Si nous ne faisons rien, cette pandémie fantôme aggravera également l’incidence économique du Covid-19. À l’échelle mondiale, le coût économique de la violence à l’égard des femmes a déjà été estimé à plus ou moins 1 500 milliards de dollars. Ce chiffre ne peut qu’augmenter, car la violence s’intensifie aujourd’hui et se poursuivra au lendemain de la pandémie.

 

Nous devons lutter contre la hausse de la violence à l’égard des femmes en intégrant de toute urgence des mesures dans lesplans de soutien et de relance économique qui répondent à la gravité et à l’ampleur de ce défi et reflètent les besoins des femmes confrontées à de multiples formes de discrimination.Le Secrétaire général des Nations Unies a appelé tous les gouvernements à faire de la prévention et de la réparation des actes de violence à l’égard des femmes un élément clé de leurs plans nationaux d’intervention contre le Covid-19. Dans tous les pays, les refuges et les numéros d’urgence pour les femmes doivent être considérés comme des services essentiels, dotés de fonds spécifiques et soutenus par d’importants efforts de sensibilisation quant à leur disponibilité.

 

Les organisations de femmes et les communautés locales ont joué un rôle crucial dans la prévention et dans les réponses apportées aux crises précédentes et elles doivent être fermement soutenues dans les actions qu’elles mènent en première ligne, y compris par des financements garantis à plus long terme.

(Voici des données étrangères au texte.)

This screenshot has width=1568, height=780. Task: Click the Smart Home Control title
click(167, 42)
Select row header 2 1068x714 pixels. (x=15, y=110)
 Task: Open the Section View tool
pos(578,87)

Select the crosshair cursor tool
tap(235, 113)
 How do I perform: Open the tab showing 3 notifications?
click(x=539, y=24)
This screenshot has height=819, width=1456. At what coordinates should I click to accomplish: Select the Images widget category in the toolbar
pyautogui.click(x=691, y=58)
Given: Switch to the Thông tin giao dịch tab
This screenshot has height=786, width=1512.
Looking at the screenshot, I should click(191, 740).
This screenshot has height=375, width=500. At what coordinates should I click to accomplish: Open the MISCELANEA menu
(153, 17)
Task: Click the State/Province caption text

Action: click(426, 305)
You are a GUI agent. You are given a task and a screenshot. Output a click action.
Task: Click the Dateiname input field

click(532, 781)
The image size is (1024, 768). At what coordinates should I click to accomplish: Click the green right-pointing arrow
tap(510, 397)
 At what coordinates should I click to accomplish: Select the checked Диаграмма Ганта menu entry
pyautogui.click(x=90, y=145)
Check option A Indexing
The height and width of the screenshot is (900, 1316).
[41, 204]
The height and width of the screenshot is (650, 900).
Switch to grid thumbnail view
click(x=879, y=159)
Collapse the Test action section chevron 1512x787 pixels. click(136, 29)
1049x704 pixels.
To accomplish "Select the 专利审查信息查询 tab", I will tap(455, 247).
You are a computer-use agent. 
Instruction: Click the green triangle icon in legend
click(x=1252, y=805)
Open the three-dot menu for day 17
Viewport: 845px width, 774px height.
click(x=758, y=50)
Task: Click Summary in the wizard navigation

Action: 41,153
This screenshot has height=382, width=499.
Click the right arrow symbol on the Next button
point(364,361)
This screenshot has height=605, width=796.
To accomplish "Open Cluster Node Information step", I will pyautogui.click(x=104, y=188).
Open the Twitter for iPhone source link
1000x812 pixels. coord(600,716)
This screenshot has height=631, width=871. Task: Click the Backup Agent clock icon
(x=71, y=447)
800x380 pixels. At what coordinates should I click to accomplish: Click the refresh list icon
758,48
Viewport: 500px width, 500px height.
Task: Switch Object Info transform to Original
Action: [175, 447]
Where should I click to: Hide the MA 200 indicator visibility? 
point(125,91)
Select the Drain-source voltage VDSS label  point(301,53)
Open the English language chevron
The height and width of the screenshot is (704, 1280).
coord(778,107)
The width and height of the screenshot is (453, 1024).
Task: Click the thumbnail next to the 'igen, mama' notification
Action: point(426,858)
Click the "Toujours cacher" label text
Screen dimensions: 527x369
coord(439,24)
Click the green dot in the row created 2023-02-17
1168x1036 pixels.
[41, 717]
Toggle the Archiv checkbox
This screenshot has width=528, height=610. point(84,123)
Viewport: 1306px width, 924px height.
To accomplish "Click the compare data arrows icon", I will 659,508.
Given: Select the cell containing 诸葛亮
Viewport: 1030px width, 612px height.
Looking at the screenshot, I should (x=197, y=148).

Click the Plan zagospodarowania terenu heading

Les services d’assistance téléphonique, l’aide psychosociale et les conseils en ligne doivent être renforcés grâce aux solutions technologiques comme les SMS, les outils et les réseaux en ligne pour étendre le soutien social et atteindre les femmes qui n’ont pas accès au téléphone ou à Internet. Les services de police et de justice doivent se mobiliser pour veiller à ce que les actes de violence perpétrés à l’encontre des femmes et des filles soient traités en priorité et que leurs auteurs ne restent pas impunis. Le secteur privé a également un rôle majeur à jouer en diffusant l’information, en alertant le personnel sur les faits et les dangers de la violence domestique et en encourageant la prise de mesures positives, comme le partage des responsabilités de soins à la maison.

 

Le Covid-19 nous met déjà à l’épreuve d’une manière que la plupart d’entre nous n’a jamais connue, provoquant des chocs affectifs et économiques que nous avons du mal à surmonter. La violence qui se révèle aujourd’hui comme un sinistre aspect de cette pandémie est un miroir et un défi pour nos valeurs, notre résilience et notre humanité partagée. Nous devons non seulement survivre au coronavirus, mais également renaître de cette crise en plaçant la puissance des femmes au cœur de la reprise.